Malam ini balai kota New York akan mengadakan pertunjukan besar pagelaran galeri dan seni drama pertelevisian. Nama Alle ada dibarisan teratas layar. Orang-orang yang sudah hampir memenuhi semua tempat datang bersama mimpi yang sama. Kebanyakan orang duduk dengan memegang makanan di tangannya.
Alle entah mengapa berharap jika Will datang untuk nya. Tapi laki-laki itu sudah tak berhubungan lagi dengannya sejak sebulan lalu. Jika saja laki-laki itu tak benar-benar bermaksud mengatakannya dan mau meminta maaf padanya, Alle akan memaafkan pria itu. Tapi Will bahkan tak mengatakan apa pun.
Pekerjaan Alle sebagai pelayan toko kue harus berhenti sampai malam itu, malam dimana Alle tak lagi melihat Will. Kecuali ingatannya selalu muncul saat menghirup aroma rambut Will dibantalnya. Setiap malam dalam seminggu, Alle menangis bersama pelukan Lori.
"Nona, bisa aku berfoto dengan mu?" Seorang perempuan dengan kepangan dirambutnya membuat Alle tersadar sesaat dari lamunan nya. "Tentu saja." Alle berdiri disamping perempuan itu lalu tersenyum saat kamera menangkap gambar dengannya. "Ngomong-ngomong, apa kau mengenal ku?" Tanya Alle.
"Tentu saja! Aku Myseri, aku melihat mu di koran. Ibu ku dan mantan istri Tuan William Altamirano dulunya satu sekolah. Kami membaca berita itu."
"Oh ya ampun, itu tak benar!"
"Jangan takut, Ibu ku juga berkata seperti itu."
"Oh, syukurlah..."Desah Alle lega. Lalu perempuan itu berbicara lagi. "Suatu hari aku akan menjadi seperti mu. Kau punya ide yang luar biasa, aku selalu suka dengan semua naskah yang kau buat." Pujian anak perempuan itu membuat Alle tersipu bangga.
Lampu dalam gedung sudah mulai redup dan orang-orang mulai tenang. Alle mengambil tempat dekat salah satu kru. Ini saat yang ditunggu Alle, saat semua orang bisa menikmati hasil karyanya.
Dering ponsel Alle hampir tak terdengar saat suara musik kencang menggelegar memulai acaranya. Sedikit berbisik, Alle mengangkat teleponnya. "Ya, Lori?"
"Alle, aku tak mendengar mu! Tapi aku sudah disini. Aku duduk di barisan 25 kolom G. Aku bisa melihat mu dari sini."
Alle berusaha mengerjap untuk melihat Lori diantara lautan manusia yang duduk di gedung itu. Sayangnya ruangan terlalu redup. Lori sudah menutup teleponnya sebelum Alle mengakhirinya.
Layar sudah berganti tayangan dan suara pembawa acara menggema diruangan. Tepukan tangan mengisi gedung itu saat satu persatu nama mulai disebutkan. Alle ingin Ibunya disini, mendengar dan menyaksikan langsung namanya disebut. Tapi dia hanya punya Lori, meski dia tak menemukan Lori disana.
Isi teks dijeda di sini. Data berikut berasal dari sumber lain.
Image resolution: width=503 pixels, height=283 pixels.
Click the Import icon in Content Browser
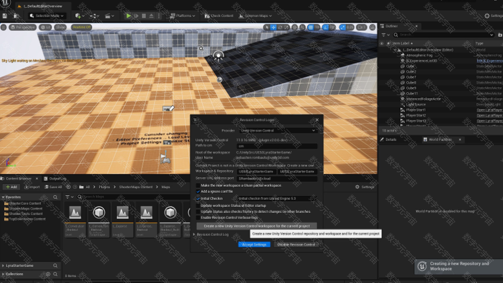coord(27,187)
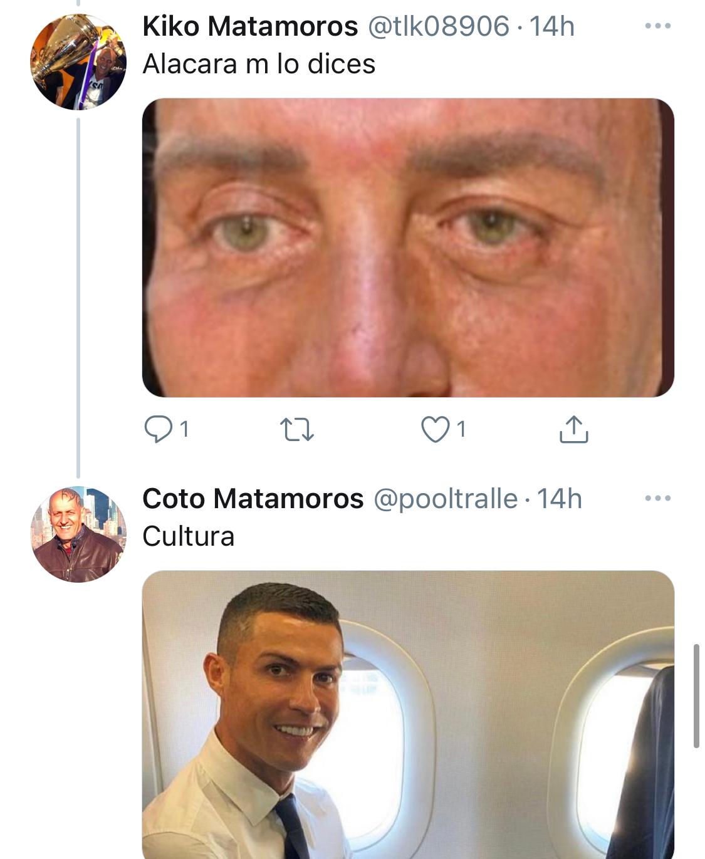This screenshot has height=859, width=705.
Task: Open the Kiko Matamoros display name
Action: tap(250, 27)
Berjam-jam Alle disana, turut menyaksikan acara bersama ratusan tamu yang hadir lainnya. Sayangnya Alle terlalu sedih dan tak bahagia mengetahui jika kehadiran orang-orang yang Alle paling tunggu tak bisa hadir disana. Alle tahu jika ini pasti terjadi, tapi mengetahui jika akhirnya tujuannya memenangkan kompetisi dan membawa pulang tiket bukanlah yang paling Alle inginkan selain kehadiran Ibunya.
Acara sudah berjalan hampir sampai penutup sampai air mata haru Alle turun mengetahui dia berhasil menjadi salah satu penulis yang terpilih langsung oleh Wali Kota New York. Tepuk tangan menggema saat Alle maju ke podium dan memberikan ucapan terimakasihnya.

KAMU SEDANG MEMBACA
AFTER MORNING COMES (END)
RomanceNOVEL DEWASA. 2018. Copy Right. Qeryana Grail. Fiksi. Indonesia. Musim dingin segara berakhir, dan Allegra harus menyelesaikan pekerjaannya agar bisa mendapatkan uang. Mimpinya untuk bisa kembali tinggal bersama Ibunya harus terwujud, atau Allegra...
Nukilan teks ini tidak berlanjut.